Exercise =
Reproduce all of the data exactly.

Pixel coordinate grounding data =
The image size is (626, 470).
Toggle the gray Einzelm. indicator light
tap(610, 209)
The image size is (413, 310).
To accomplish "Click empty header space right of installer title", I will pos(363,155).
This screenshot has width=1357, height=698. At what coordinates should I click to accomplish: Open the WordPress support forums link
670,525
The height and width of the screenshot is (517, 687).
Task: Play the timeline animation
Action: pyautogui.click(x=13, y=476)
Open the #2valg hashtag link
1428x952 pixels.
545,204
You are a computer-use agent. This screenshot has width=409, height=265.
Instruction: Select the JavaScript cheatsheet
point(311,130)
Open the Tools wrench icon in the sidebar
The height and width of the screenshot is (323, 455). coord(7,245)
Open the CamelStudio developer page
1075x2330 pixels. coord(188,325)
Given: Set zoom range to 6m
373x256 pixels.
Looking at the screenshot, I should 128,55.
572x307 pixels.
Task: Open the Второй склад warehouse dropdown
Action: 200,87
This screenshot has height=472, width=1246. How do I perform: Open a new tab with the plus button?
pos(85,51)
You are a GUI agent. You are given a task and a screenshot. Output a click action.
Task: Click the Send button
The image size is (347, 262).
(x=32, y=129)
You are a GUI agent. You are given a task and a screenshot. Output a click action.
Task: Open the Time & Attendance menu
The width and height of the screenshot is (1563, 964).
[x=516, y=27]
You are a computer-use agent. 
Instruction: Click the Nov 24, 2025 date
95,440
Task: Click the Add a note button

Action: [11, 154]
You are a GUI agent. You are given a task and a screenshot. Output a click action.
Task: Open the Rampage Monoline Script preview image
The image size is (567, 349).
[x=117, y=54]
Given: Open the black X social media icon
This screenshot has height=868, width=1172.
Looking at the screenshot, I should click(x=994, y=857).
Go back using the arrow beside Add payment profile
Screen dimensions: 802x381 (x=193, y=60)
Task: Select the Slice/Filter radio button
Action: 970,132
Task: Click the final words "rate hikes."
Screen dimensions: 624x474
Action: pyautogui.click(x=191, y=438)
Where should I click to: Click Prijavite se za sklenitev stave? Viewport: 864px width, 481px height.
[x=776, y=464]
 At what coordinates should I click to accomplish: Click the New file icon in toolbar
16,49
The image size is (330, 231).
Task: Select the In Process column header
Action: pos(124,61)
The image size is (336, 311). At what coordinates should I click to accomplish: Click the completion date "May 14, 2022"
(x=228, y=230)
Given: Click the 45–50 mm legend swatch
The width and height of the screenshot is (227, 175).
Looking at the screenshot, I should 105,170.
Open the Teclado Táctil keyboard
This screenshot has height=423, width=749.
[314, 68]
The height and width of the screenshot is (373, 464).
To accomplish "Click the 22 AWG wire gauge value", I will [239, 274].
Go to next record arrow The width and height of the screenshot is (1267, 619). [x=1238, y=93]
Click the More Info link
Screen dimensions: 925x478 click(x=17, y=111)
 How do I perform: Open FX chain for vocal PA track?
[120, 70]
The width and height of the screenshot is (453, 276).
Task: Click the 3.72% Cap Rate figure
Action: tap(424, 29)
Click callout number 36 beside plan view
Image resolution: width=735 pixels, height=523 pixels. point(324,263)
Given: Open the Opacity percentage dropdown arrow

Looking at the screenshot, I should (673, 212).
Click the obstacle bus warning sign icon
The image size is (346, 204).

Completed exercise =
The image size is (626, 470).
Toggle the gray Einzelm. indicator light
tap(610, 209)
The image size is (413, 310).
To accomplish "Click empty header space right of installer title", I will pos(363,155).
This screenshot has width=1357, height=698. At what coordinates should I click to accomplish: Open the WordPress support forums link
670,525
The height and width of the screenshot is (517, 687).
Task: Play the timeline animation
Action: pyautogui.click(x=13, y=476)
Open the #2valg hashtag link
1428x952 pixels.
545,204
You are a computer-use agent. This screenshot has width=409, height=265.
Instruction: Select the JavaScript cheatsheet
point(311,130)
Open the Tools wrench icon in the sidebar
The height and width of the screenshot is (323, 455). coord(7,245)
Open the CamelStudio developer page
1075x2330 pixels. coord(188,325)
Given: Set zoom range to 6m
373x256 pixels.
Looking at the screenshot, I should 128,55.
572x307 pixels.
Task: Open the Второй склад warehouse dropdown
Action: 200,87
This screenshot has height=472, width=1246. How do I perform: Open a new tab with the plus button?
pos(85,51)
You are a GUI agent. You are given a task and a screenshot. Output a click action.
Task: Click the Send button
The image size is (347, 262).
(x=32, y=129)
You are a GUI agent. You are given a task and a screenshot. Output a click action.
Task: Open the Time & Attendance menu
The width and height of the screenshot is (1563, 964).
[x=516, y=27]
You are a computer-use agent. 
Instruction: Click the Nov 24, 2025 date
95,440
Task: Click the Add a note button

Action: [11, 154]
You are a GUI agent. You are given a task and a screenshot. Output a click action.
Task: Open the Rampage Monoline Script preview image
The image size is (567, 349).
[x=117, y=54]
Given: Open the black X social media icon
This screenshot has height=868, width=1172.
Looking at the screenshot, I should click(x=994, y=857).
Go back using the arrow beside Add payment profile
Screen dimensions: 802x381 (x=193, y=60)
Task: Select the Slice/Filter radio button
Action: 970,132
Task: Click the final words "rate hikes."
Screen dimensions: 624x474
Action: pyautogui.click(x=191, y=438)
Where should I click to: Click Prijavite se za sklenitev stave? Viewport: 864px width, 481px height.
[x=776, y=464]
 At what coordinates should I click to accomplish: Click the New file icon in toolbar
16,49
The image size is (330, 231).
Task: Select the In Process column header
Action: pos(124,61)
The image size is (336, 311). At what coordinates should I click to accomplish: Click the completion date "May 14, 2022"
(x=228, y=230)
Given: Click the 45–50 mm legend swatch
The width and height of the screenshot is (227, 175).
Looking at the screenshot, I should 105,170.
Open the Teclado Táctil keyboard
This screenshot has height=423, width=749.
[314, 68]
The height and width of the screenshot is (373, 464).
To accomplish "Click the 22 AWG wire gauge value", I will [239, 274].
Go to next record arrow The width and height of the screenshot is (1267, 619). [x=1238, y=93]
Click the More Info link
Screen dimensions: 925x478 click(x=17, y=111)
 How do I perform: Open FX chain for vocal PA track?
[120, 70]
The width and height of the screenshot is (453, 276).
Task: Click the 3.72% Cap Rate figure
Action: tap(424, 29)
Click callout number 36 beside plan view
Image resolution: width=735 pixels, height=523 pixels. point(324,263)
Given: Open the Opacity percentage dropdown arrow

Looking at the screenshot, I should (673, 212).
Click the obstacle bus warning sign icon
The image size is (346, 204).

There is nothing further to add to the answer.